Authorized Officer” shall mean, with respect to (i) delivering an Officer’s Certificate pursuant to the indenture, the principal executive officer, the principal financial officer, the chief legal officer or the principal accounting officer of Calpine and (ii) any other matter in connection with the indenture, the chairman of the board, the chief executive officer, the president, the chief operating officer, the chief financial officer, the chief legal officer, the treasurer, any assistant treasurer, the controller, the secretary or any vice president of such person or any other person of Calpine having substantially the same responsibilities as the aforementioned officers.

Bankruptcy Law” shall mean Title 11 of the United States Code, 11 U.S.C. §§ 101, et seq., as amended from time to time, or any similar federal or state or other law for the relief of debtors.
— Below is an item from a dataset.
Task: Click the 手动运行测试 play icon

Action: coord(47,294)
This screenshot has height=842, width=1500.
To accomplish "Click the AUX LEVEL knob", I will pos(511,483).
Beneficial Owner” has the meaning assigned to such term in Rule 13d-3 and Rule 13d-5 under the Exchange Act. The terms “Beneficially Owns” and “Beneficially Owned” have a corresponding meaning.

Board of Directors” means:

 

  (1)   with respect to a corporation, the board of directors of the corporation or any committee thereof duly authorized to act on behalf of such board;

 

  (2)   with respect to a partnership, the board of directors of the general partner of the partnership;

 

  (3)   with respect to a limited liability company, the managing member or members or any controlling committee of managing members thereof; and

 

  (4)   with respect to any other Person, the board or committee of such Person serving a similar function.

Capital Lease Obligation” means, at the time any determination is to be made, the amount of the liability in respect of a capital lease that would at that time be required to be capitalized on a balance sheet prepared in accordance with GAAP.

Capital Stock” means:

 

  (1)   in the case of a corporation, corporate stock;

 

  (2)   in the case of an association or business entity, any and all shares, interests, participations, rights or other equivalents (however designated) of corporate stock;

 

  (3)   in the case of a partnership or limited liability company, partnership interests (whether general or limited) or membership interests; and

 

  (4)   any other interest or participation that confers on a Person the right to receive a share of the profits and losses of, or distributions of assets of, the issuing Person, but excluding from all of the foregoing any debt securities convertible into Capital Stock, whether or not such debt securities include any right of participation with Capital Stock.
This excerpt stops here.